Covering landmines and global environmental issues didn’t pay well, he laments, but he got to work as a freelancer across much of Africa and Asia, and he learned how to use portable video technology, particularly the then revolutionary Sony BX1000. The equipment allowed him to meet minimum level broadcast standards and he began selling footage from Africa to Japanese and U.S. television companies.

Teddy calls what he has done since, “video journalism” reportage shot not by cameramen or videographers but by reporters with a feel for a story and editing. “We deliberately show the process of journalism so the journalistic quality is very different from conventional television.”

In 1999, Teddy took another leap in the dark when he set up Videonews.com, an independent, subscriber only video news producer. Today, his company employs 10 people and has 15,000 subscribers paying ¥500 a month. Its two hour weekly special is probably the longest running internet program in the world. Three years ago Videonews.com passed the business break even point.

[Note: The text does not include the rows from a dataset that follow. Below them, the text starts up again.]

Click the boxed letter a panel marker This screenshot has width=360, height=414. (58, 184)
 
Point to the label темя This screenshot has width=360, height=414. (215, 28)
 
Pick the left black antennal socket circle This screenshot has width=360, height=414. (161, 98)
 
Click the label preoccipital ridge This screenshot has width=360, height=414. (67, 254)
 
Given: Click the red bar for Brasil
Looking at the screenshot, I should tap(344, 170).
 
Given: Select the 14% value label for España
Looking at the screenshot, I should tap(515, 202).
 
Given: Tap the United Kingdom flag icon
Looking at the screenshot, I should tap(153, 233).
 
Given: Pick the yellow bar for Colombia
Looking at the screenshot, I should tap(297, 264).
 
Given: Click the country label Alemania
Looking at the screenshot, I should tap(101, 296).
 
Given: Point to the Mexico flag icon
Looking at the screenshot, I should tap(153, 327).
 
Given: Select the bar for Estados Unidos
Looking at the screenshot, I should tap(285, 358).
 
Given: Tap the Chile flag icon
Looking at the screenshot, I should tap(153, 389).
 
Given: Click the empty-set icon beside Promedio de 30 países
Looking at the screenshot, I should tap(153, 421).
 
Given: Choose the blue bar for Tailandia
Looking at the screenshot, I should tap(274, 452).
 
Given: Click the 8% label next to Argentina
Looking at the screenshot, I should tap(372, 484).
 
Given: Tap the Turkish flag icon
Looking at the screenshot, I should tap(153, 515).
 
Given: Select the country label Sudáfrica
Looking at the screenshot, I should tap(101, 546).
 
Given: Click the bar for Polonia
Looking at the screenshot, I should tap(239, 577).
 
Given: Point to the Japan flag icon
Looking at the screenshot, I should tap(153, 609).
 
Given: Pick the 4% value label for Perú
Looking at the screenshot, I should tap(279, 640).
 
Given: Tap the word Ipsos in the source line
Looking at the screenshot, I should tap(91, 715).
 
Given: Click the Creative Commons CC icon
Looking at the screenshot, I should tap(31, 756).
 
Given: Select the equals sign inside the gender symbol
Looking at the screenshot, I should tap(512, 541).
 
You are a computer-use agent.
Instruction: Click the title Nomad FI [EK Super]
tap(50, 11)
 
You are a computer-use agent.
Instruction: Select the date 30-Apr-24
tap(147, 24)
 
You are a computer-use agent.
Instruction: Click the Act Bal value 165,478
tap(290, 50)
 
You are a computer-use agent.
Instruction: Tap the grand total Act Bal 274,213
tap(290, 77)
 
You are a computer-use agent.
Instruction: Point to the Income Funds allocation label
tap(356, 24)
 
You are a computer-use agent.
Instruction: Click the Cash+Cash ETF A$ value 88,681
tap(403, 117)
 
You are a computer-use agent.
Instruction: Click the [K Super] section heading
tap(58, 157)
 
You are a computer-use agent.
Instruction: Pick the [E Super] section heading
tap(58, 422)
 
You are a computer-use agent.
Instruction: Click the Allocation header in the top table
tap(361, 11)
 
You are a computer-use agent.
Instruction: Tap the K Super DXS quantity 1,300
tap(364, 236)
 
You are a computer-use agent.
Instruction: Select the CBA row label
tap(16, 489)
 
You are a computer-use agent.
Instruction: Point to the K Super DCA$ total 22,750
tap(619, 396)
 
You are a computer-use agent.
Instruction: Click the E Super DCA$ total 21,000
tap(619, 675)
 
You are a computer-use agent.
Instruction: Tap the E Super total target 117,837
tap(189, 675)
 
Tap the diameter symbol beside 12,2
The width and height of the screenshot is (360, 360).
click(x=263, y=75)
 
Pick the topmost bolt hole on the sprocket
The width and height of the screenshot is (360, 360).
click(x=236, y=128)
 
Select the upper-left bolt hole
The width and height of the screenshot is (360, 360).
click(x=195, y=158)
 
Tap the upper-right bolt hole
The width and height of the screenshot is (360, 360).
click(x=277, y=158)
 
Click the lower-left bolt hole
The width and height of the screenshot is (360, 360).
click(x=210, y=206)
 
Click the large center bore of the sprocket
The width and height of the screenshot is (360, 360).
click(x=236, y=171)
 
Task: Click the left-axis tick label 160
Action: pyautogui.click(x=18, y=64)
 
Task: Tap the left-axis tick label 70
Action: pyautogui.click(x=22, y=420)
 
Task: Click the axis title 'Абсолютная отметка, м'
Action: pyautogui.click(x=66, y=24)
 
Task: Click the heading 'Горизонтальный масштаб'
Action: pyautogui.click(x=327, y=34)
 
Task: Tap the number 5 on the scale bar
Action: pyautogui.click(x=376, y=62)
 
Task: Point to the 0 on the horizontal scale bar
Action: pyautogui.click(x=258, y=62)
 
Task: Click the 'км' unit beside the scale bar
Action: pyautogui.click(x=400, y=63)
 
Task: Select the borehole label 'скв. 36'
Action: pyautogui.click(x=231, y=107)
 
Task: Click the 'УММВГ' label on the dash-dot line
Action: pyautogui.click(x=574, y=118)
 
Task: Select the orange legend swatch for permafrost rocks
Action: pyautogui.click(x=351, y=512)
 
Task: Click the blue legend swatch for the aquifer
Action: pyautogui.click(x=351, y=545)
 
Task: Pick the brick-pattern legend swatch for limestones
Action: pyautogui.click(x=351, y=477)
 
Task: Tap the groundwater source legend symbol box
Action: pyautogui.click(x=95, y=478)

In early April 2011, Teddy took his cameras into the contaminated no go zone around the Fukushima Daiichi nuclear plant, stealing a scoop from Japan’s big TV networks, which had collectively agreed to stay away. In a remarkable spirit of public service, he put the compelling footage online for free, where it scored around 2.5 million hits. “The world was watching so I thought making it public was much more important than trying to sell it,” he explains.

“I do what I do as a journalist because I see a story that I need to cover, and I don’t really worry about how many hits or readers it gets,” he continues. “It’s nice to be printed and seen in the Yomiuri, but I’d rather stick to quality journalism because I see a danger in journalists only going after popular or sensational stories.”

Teddy has penned a dozen books and continues to write articles, produce out put for his company and occasionally for the big TV networks. His next book will explore what he calls the current “scary and critical” transitional moment in contemporary media. Many journalists have yet to realize, he says, that the internet has opened up the delivery path to the public with potentially revolutionary results.

“Conventional journalism is losing its function but new media has yet to fill the gap.”

The “still heavily protected” Japanese media is particularly unprepared for this transition, he adds. “Their privileges won’t last forever.”


David McNeill writes for The Independent, The Economist, The Chronicle of Higher Education and other publications.